“F.C. Internazionale è pronta per un’avventura straordinaria in una terra affascinante: la Cina. Una terra che conosciamo bene, caratterizzata da un popolo che stimiamo e che è ricco di entusiasmo verso l’Inter e verso il gioco del calcio, sempre più praticato e seguito”. Con queste parole il CEO nerazzurro Michael Bolingbroke ha presentato la tournée che vedrà impegnati Roberto Mancini e i suoi ragazzi a partire dal prossimo 19 luglio. Ancora una volta è l’Oriente la meta in cui portare la squadra per esportare il marchio. “Potranno affinare la condizione su campi prestigiosi e contro avversari di livello assoluto – ha proseguito Bolingbroke – all’interno di una cornice di pubblico di primissimo livello, ma non solo.
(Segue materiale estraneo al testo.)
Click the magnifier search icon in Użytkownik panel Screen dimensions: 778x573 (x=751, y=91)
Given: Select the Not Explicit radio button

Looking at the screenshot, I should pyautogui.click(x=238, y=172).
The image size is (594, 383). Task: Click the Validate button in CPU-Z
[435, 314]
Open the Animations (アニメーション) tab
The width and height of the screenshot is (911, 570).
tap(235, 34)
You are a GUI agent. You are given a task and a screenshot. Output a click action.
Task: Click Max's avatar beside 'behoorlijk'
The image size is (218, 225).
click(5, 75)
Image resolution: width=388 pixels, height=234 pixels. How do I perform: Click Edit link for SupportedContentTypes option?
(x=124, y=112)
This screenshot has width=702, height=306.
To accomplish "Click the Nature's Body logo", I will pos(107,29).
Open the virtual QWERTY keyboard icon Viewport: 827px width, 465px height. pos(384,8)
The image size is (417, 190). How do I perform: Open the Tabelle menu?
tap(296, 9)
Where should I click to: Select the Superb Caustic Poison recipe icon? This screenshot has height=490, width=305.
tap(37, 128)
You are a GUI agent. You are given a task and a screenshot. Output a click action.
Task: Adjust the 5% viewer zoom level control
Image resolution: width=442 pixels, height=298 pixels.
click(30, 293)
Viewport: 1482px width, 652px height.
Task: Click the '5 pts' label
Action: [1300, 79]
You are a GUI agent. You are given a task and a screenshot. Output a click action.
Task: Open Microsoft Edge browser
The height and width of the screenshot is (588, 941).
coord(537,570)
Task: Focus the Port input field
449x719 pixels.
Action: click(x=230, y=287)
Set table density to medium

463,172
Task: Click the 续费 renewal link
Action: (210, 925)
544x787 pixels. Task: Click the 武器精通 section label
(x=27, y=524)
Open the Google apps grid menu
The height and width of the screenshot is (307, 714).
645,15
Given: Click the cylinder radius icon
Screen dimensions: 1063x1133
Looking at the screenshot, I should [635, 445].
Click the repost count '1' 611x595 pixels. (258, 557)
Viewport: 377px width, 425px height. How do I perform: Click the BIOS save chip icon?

Avranno infatti occasione di conoscere la cultura e la tradizione cinese e vivere un’esperienza che non dimenticheranno mai”.

“I nerazzurri saranno impegnati in tre città ed altrettante partite, due delle quali legate alla International Champions Cup, un grande evento nato nel 2003, al quale l’Inter partecipa per la quarta volta. Il primo impegno – si legge sul sito dell’Inter – è fissato per martedì 21 luglio a Shanghai, si tratta dell’amichevole con il Bayern Monaco per l’Audi Football Summit Shanghai, una gara di grande tradizione che negli anni recenti ha regalato una lunga sequenza di emozioni che ha vissuto il suo apice con la finale di Champions League del 22 maggio 2010, uno dei più grandi successi nerazzurri”. Proprio a Shanghai, un paio di settimane dopo, si disputerà la finale di Supercoppa italiana tra Juventus e Lazio, il prossimo 8 agosto alle ore 8 (di sera) locali: le 14 in Italia.

“Da Shanghai a Shenzhen, dove sabato 25 luglio andrà in scena il primo derby dell’anno con il Milan. Si tratta della seconda stracittadina in terra cinese, un evento davvero imperdibile che radunerà tifosi ed appassionati da ogni angolo della Repubblica Popolare. Infine il viaggio verso Guangzhou, dove il 27 luglio i ragazzi di Roberto Mancini affronteranno il Real Madrid in una partita che permetterà di respirare tutta la storia di questo magnifico sport”.